With no addition or omission, return the entries below.
(LISTED RECORDS begins)
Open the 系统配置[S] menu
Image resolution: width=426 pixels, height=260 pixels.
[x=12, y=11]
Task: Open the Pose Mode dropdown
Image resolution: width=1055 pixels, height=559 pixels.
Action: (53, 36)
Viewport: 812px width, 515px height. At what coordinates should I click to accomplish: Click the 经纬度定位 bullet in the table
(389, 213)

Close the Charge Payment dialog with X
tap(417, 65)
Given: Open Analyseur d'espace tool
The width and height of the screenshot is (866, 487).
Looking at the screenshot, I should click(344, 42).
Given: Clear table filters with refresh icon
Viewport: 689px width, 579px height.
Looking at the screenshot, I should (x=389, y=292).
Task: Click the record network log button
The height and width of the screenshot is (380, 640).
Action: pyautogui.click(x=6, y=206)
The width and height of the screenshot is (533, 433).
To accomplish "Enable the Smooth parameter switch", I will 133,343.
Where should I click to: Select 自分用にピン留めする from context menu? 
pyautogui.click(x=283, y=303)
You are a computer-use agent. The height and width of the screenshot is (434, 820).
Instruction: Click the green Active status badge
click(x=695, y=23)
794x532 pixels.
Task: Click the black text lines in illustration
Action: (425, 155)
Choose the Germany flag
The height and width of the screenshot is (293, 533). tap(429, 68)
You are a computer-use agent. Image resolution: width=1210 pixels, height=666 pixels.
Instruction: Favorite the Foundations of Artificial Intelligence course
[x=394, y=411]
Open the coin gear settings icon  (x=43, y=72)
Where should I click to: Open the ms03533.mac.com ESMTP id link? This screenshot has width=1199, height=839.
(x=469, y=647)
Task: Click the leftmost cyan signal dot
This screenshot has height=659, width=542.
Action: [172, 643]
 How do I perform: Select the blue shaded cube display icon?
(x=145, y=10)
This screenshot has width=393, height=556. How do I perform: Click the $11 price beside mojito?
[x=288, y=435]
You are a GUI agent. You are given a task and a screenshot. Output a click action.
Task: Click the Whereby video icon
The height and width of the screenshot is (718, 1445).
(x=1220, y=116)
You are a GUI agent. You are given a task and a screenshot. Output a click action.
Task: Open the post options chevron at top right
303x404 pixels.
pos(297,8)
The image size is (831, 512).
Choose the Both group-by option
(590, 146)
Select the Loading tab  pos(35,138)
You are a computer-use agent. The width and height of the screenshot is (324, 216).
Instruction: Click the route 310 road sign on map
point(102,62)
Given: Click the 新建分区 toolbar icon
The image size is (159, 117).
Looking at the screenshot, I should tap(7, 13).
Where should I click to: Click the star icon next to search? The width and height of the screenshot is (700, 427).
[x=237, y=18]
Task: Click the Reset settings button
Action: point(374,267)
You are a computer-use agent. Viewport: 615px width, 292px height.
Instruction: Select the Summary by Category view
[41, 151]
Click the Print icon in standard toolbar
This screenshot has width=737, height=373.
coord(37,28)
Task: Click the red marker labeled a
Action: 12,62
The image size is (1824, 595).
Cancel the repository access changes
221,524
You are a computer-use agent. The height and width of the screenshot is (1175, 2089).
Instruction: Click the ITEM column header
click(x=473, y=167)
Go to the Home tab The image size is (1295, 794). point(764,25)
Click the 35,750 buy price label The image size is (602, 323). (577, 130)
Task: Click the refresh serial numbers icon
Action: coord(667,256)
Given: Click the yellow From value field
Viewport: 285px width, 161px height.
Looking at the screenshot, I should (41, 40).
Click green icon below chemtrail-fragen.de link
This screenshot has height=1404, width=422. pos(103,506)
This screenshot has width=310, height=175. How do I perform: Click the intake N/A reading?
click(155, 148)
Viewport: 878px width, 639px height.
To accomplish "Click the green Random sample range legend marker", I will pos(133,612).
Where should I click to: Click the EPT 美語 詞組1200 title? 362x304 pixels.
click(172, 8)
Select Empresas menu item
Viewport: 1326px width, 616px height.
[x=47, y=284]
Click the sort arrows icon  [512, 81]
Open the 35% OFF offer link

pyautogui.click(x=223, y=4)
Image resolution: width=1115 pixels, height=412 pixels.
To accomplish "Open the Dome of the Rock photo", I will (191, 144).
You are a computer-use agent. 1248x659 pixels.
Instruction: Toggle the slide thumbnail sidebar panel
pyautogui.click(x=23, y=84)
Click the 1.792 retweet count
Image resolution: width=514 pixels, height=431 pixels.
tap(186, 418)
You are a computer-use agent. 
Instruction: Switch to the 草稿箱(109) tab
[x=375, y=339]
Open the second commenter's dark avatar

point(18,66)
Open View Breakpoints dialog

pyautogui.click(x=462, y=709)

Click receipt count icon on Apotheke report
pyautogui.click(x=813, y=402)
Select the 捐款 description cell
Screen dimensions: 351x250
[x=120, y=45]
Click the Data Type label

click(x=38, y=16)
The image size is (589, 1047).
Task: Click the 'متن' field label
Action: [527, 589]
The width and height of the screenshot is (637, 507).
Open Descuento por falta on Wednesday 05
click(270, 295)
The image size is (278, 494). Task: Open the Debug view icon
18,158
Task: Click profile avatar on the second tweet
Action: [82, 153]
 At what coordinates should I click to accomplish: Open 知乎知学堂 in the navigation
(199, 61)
(LISTED RECORDS ends)
> **SOLUTION TO THIS EXERCISE**
Open the 系统配置[S] menu
Image resolution: width=426 pixels, height=260 pixels.
[x=12, y=11]
Task: Open the Pose Mode dropdown
Image resolution: width=1055 pixels, height=559 pixels.
Action: (53, 36)
Viewport: 812px width, 515px height. At what coordinates should I click to accomplish: Click the 经纬度定位 bullet in the table
(389, 213)

Close the Charge Payment dialog with X
tap(417, 65)
Given: Open Analyseur d'espace tool
The width and height of the screenshot is (866, 487).
Looking at the screenshot, I should click(344, 42).
Given: Clear table filters with refresh icon
Viewport: 689px width, 579px height.
Looking at the screenshot, I should (x=389, y=292).
Task: Click the record network log button
The height and width of the screenshot is (380, 640).
Action: pyautogui.click(x=6, y=206)
The width and height of the screenshot is (533, 433).
To accomplish "Enable the Smooth parameter switch", I will 133,343.
Where should I click to: Select 自分用にピン留めする from context menu? 
pyautogui.click(x=283, y=303)
You are a computer-use agent. The height and width of the screenshot is (434, 820).
Instruction: Click the green Active status badge
click(x=695, y=23)
794x532 pixels.
Task: Click the black text lines in illustration
Action: (425, 155)
Choose the Germany flag
The height and width of the screenshot is (293, 533). tap(429, 68)
You are a computer-use agent. Image resolution: width=1210 pixels, height=666 pixels.
Instruction: Favorite the Foundations of Artificial Intelligence course
[x=394, y=411]
Open the coin gear settings icon  (x=43, y=72)
Where should I click to: Open the ms03533.mac.com ESMTP id link? This screenshot has width=1199, height=839.
(x=469, y=647)
Task: Click the leftmost cyan signal dot
This screenshot has height=659, width=542.
Action: [172, 643]
 How do I perform: Select the blue shaded cube display icon?
(x=145, y=10)
This screenshot has width=393, height=556. How do I perform: Click the $11 price beside mojito?
[x=288, y=435]
You are a GUI agent. You are given a task and a screenshot. Output a click action.
Task: Click the Whereby video icon
The height and width of the screenshot is (718, 1445).
(x=1220, y=116)
You are a GUI agent. You are given a task and a screenshot. Output a click action.
Task: Open the post options chevron at top right
303x404 pixels.
pos(297,8)
The image size is (831, 512).
Choose the Both group-by option
(590, 146)
Select the Loading tab  pos(35,138)
You are a computer-use agent. The width and height of the screenshot is (324, 216).
Instruction: Click the route 310 road sign on map
point(102,62)
Given: Click the 新建分区 toolbar icon
The image size is (159, 117).
Looking at the screenshot, I should tap(7, 13).
Where should I click to: Click the star icon next to search? The width and height of the screenshot is (700, 427).
[x=237, y=18]
Task: Click the Reset settings button
Action: point(374,267)
You are a computer-use agent. Viewport: 615px width, 292px height.
Instruction: Select the Summary by Category view
[41, 151]
Click the Print icon in standard toolbar
This screenshot has width=737, height=373.
coord(37,28)
Task: Click the red marker labeled a
Action: 12,62
The image size is (1824, 595).
Cancel the repository access changes
221,524
You are a computer-use agent. The height and width of the screenshot is (1175, 2089).
Instruction: Click the ITEM column header
click(x=473, y=167)
Go to the Home tab The image size is (1295, 794). point(764,25)
Click the 35,750 buy price label The image size is (602, 323). (577, 130)
Task: Click the refresh serial numbers icon
Action: coord(667,256)
Given: Click the yellow From value field
Viewport: 285px width, 161px height.
Looking at the screenshot, I should (41, 40).
Click green icon below chemtrail-fragen.de link
This screenshot has height=1404, width=422. pos(103,506)
This screenshot has width=310, height=175. How do I perform: Click the intake N/A reading?
click(155, 148)
Viewport: 878px width, 639px height.
To accomplish "Click the green Random sample range legend marker", I will pos(133,612).
Where should I click to: Click the EPT 美語 詞組1200 title? 362x304 pixels.
click(172, 8)
Select Empresas menu item
Viewport: 1326px width, 616px height.
[x=47, y=284]
Click the sort arrows icon  [512, 81]
Open the 35% OFF offer link

pyautogui.click(x=223, y=4)
Image resolution: width=1115 pixels, height=412 pixels.
To accomplish "Open the Dome of the Rock photo", I will (191, 144).
You are a computer-use agent. 1248x659 pixels.
Instruction: Toggle the slide thumbnail sidebar panel
pyautogui.click(x=23, y=84)
Click the 1.792 retweet count
Image resolution: width=514 pixels, height=431 pixels.
tap(186, 418)
You are a computer-use agent. 
Instruction: Switch to the 草稿箱(109) tab
[x=375, y=339]
Open the second commenter's dark avatar

point(18,66)
Open View Breakpoints dialog

pyautogui.click(x=462, y=709)

Click receipt count icon on Apotheke report
pyautogui.click(x=813, y=402)
Select the 捐款 description cell
Screen dimensions: 351x250
[x=120, y=45]
Click the Data Type label

click(x=38, y=16)
The image size is (589, 1047).
Task: Click the 'متن' field label
Action: [527, 589]
The width and height of the screenshot is (637, 507).
Open Descuento por falta on Wednesday 05
click(270, 295)
The image size is (278, 494). Task: Open the Debug view icon
18,158
Task: Click profile avatar on the second tweet
Action: [82, 153]
 At what coordinates should I click to accomplish: Open 知乎知学堂 in the navigation
(199, 61)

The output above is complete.